● Task brief
Search the records for the word "status" and report each line that has it.

[Opening Task input section]

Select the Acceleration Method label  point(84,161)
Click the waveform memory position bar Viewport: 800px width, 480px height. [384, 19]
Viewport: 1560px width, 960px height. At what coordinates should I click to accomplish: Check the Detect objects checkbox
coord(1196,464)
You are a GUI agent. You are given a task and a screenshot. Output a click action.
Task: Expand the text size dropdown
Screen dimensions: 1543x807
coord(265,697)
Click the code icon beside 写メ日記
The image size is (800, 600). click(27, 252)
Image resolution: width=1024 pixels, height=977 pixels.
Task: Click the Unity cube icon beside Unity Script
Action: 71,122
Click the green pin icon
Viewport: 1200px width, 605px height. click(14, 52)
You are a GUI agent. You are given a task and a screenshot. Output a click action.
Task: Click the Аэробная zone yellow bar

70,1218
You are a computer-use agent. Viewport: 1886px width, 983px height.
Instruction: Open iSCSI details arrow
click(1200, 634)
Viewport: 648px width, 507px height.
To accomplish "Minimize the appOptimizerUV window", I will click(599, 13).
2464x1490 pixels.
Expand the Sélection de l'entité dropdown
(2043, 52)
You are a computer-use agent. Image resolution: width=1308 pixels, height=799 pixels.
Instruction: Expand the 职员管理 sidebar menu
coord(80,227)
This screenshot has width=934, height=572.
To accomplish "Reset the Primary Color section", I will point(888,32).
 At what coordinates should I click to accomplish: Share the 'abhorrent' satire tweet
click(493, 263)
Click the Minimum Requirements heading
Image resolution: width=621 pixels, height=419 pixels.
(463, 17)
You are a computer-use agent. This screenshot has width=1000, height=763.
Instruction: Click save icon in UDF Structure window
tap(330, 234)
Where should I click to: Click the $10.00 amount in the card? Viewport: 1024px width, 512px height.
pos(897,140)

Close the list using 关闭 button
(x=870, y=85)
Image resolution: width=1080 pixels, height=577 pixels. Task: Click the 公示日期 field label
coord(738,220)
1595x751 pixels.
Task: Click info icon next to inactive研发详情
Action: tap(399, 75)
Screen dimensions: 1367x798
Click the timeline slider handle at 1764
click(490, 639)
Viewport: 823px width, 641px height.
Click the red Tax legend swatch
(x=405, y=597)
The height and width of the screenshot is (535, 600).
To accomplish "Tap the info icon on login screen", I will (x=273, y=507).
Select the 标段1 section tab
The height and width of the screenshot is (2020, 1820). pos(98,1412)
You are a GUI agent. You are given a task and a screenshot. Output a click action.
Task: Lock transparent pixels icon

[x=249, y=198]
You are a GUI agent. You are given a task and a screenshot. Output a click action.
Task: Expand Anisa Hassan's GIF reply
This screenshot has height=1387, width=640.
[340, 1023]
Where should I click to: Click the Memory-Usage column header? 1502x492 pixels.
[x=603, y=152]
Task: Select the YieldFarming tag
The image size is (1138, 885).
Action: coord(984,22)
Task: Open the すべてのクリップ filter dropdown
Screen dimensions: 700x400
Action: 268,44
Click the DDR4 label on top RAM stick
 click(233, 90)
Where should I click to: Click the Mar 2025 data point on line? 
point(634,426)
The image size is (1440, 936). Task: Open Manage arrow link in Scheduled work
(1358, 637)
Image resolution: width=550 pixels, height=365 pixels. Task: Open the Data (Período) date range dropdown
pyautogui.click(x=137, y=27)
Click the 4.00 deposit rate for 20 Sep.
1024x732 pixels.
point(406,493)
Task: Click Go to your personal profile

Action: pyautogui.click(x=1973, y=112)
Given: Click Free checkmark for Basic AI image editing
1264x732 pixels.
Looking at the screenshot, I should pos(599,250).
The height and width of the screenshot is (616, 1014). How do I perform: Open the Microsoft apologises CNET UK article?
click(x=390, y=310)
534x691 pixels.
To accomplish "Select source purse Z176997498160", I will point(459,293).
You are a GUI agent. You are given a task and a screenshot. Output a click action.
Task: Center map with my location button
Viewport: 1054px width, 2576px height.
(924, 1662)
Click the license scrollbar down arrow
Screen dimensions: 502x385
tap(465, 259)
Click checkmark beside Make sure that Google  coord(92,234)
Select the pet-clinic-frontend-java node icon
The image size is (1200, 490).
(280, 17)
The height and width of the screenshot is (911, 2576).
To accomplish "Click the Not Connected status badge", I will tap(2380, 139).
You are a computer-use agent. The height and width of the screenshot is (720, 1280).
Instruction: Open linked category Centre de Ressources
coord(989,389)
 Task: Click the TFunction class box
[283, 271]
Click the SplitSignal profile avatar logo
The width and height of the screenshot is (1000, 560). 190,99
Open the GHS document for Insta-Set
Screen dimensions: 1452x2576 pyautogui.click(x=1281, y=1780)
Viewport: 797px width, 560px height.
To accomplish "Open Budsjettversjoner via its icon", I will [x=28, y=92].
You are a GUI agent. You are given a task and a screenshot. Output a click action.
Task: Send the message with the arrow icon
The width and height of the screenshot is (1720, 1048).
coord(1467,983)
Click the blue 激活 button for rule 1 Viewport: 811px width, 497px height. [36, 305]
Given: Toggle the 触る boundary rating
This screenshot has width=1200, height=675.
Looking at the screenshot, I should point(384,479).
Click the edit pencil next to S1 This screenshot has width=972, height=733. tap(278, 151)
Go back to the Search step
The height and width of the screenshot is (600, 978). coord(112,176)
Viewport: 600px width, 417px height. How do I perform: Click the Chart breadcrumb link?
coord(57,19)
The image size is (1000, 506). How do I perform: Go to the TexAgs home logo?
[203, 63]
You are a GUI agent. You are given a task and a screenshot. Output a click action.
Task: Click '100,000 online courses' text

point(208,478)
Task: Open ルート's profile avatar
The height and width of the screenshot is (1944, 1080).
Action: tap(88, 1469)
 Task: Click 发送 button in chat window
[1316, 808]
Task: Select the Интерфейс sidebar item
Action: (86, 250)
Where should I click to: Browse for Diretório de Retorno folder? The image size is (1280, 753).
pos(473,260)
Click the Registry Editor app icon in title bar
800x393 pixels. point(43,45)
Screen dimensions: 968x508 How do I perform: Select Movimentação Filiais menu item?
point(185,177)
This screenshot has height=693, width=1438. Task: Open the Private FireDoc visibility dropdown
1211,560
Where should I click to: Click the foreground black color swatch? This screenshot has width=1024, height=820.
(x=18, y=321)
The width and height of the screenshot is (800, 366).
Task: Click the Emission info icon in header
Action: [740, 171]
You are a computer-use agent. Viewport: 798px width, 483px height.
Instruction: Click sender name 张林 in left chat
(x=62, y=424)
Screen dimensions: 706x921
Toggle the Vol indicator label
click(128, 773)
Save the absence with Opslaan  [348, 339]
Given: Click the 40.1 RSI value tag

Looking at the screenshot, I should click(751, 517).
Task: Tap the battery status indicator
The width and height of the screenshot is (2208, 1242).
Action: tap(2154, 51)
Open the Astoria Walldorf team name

[Closing Task input section]

● Output of the exercise
To accomplish "Click the Not Connected status badge", I will tap(2380, 139).
Task: Tap the battery status indicator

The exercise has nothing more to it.